Quoted text:
= Geoffrey Richard Shedley =

Australian architect and sculptor (1914–1981)

Geoffrey Richard Shedley (10 May 1914 – 19 August 1981) was a South Australian architect and sculptor.

==History==
Shedley was born in Glenelg, South Australia, the only son of Richard Gustav (later Richard Graham) "Gus" Schedlich (1886–1931) and his wife Louie Polmear Schedlich, née Maddern (1884–1949). Their surname was anglicized shortly after, during WWI. He was educated at St Peter's College, also taking classes at the South Australian School of Arts and Crafts. He joined the architectural firm of H. H. Cowell, and studied architecture at the School of Mines 1932–1936.

In 1937 he won a competition for design of a low-cost pair of attached houses for the South Australian Housing Trust, which became the first of several designs for "austerity" family homes, which with inversions and other variations totalled 150 "Cowell home" designs, realized as part of Premier Playford's plan to convert South Australia from a dependence on diverse rural production to a centralized industrial State, by attracting young skilled migrants from the UK and Europe.

Stated goal:
Return the stretch of the Shedley biography from "Geoffrey Richard Shedley (10" through "of Mines 1932–1936.", copied word for word. The lines that follow are not needed for this.

Supplied entries:
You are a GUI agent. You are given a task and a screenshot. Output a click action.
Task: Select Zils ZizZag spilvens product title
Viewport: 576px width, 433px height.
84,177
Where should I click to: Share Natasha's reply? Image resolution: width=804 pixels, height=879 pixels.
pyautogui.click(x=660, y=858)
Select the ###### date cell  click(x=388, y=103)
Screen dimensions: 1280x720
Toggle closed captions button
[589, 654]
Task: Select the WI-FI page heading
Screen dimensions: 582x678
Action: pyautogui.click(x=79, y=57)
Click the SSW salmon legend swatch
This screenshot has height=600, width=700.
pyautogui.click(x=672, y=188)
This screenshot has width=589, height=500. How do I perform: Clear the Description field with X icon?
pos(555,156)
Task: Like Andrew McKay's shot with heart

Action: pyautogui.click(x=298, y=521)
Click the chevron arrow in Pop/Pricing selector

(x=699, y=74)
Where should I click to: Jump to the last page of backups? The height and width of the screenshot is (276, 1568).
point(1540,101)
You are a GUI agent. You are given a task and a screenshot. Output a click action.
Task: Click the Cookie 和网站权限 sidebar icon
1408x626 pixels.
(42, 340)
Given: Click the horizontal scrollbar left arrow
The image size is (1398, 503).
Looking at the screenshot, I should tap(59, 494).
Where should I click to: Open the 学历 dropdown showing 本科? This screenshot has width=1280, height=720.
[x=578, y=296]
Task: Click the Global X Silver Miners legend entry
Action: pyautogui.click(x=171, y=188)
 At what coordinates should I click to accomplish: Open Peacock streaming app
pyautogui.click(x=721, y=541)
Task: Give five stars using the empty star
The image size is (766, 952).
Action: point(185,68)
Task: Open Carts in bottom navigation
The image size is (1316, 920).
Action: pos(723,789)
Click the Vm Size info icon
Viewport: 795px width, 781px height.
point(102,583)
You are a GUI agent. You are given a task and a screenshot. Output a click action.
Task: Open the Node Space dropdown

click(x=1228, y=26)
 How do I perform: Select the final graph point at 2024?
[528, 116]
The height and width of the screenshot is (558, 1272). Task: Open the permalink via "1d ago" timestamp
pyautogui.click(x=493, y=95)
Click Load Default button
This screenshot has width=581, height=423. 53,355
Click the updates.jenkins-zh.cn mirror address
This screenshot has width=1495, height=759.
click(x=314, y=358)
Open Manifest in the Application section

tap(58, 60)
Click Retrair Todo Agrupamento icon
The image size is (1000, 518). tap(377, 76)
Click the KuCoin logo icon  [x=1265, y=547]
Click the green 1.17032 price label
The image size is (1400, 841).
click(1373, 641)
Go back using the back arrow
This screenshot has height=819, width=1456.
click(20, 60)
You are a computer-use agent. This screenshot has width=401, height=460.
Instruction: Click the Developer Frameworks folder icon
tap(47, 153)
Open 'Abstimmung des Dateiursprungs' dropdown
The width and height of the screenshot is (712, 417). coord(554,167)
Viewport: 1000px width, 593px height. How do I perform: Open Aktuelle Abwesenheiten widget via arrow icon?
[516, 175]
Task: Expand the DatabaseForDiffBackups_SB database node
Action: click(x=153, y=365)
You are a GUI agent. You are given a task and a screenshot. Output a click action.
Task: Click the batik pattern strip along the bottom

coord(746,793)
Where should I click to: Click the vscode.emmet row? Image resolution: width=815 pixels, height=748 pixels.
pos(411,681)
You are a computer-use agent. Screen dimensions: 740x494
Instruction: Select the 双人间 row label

Answer in full:
Geoffrey Richard Shedley (10 May 1914 – 19 August 1981) was a South Australian architect and sculptor.

==History==
Shedley was born in Glenelg, South Australia, the only son of Richard Gustav (later Richard Graham) "Gus" Schedlich (1886–1931) and his wife Louie Polmear Schedlich, née Maddern (1884–1949). Their surname was anglicized shortly after, during WWI. He was educated at St Peter's College, also taking classes at the South Australian School of Arts and Crafts. He joined the architectural firm of H. H. Cowell, and studied architecture at the School of Mines 1932–1936.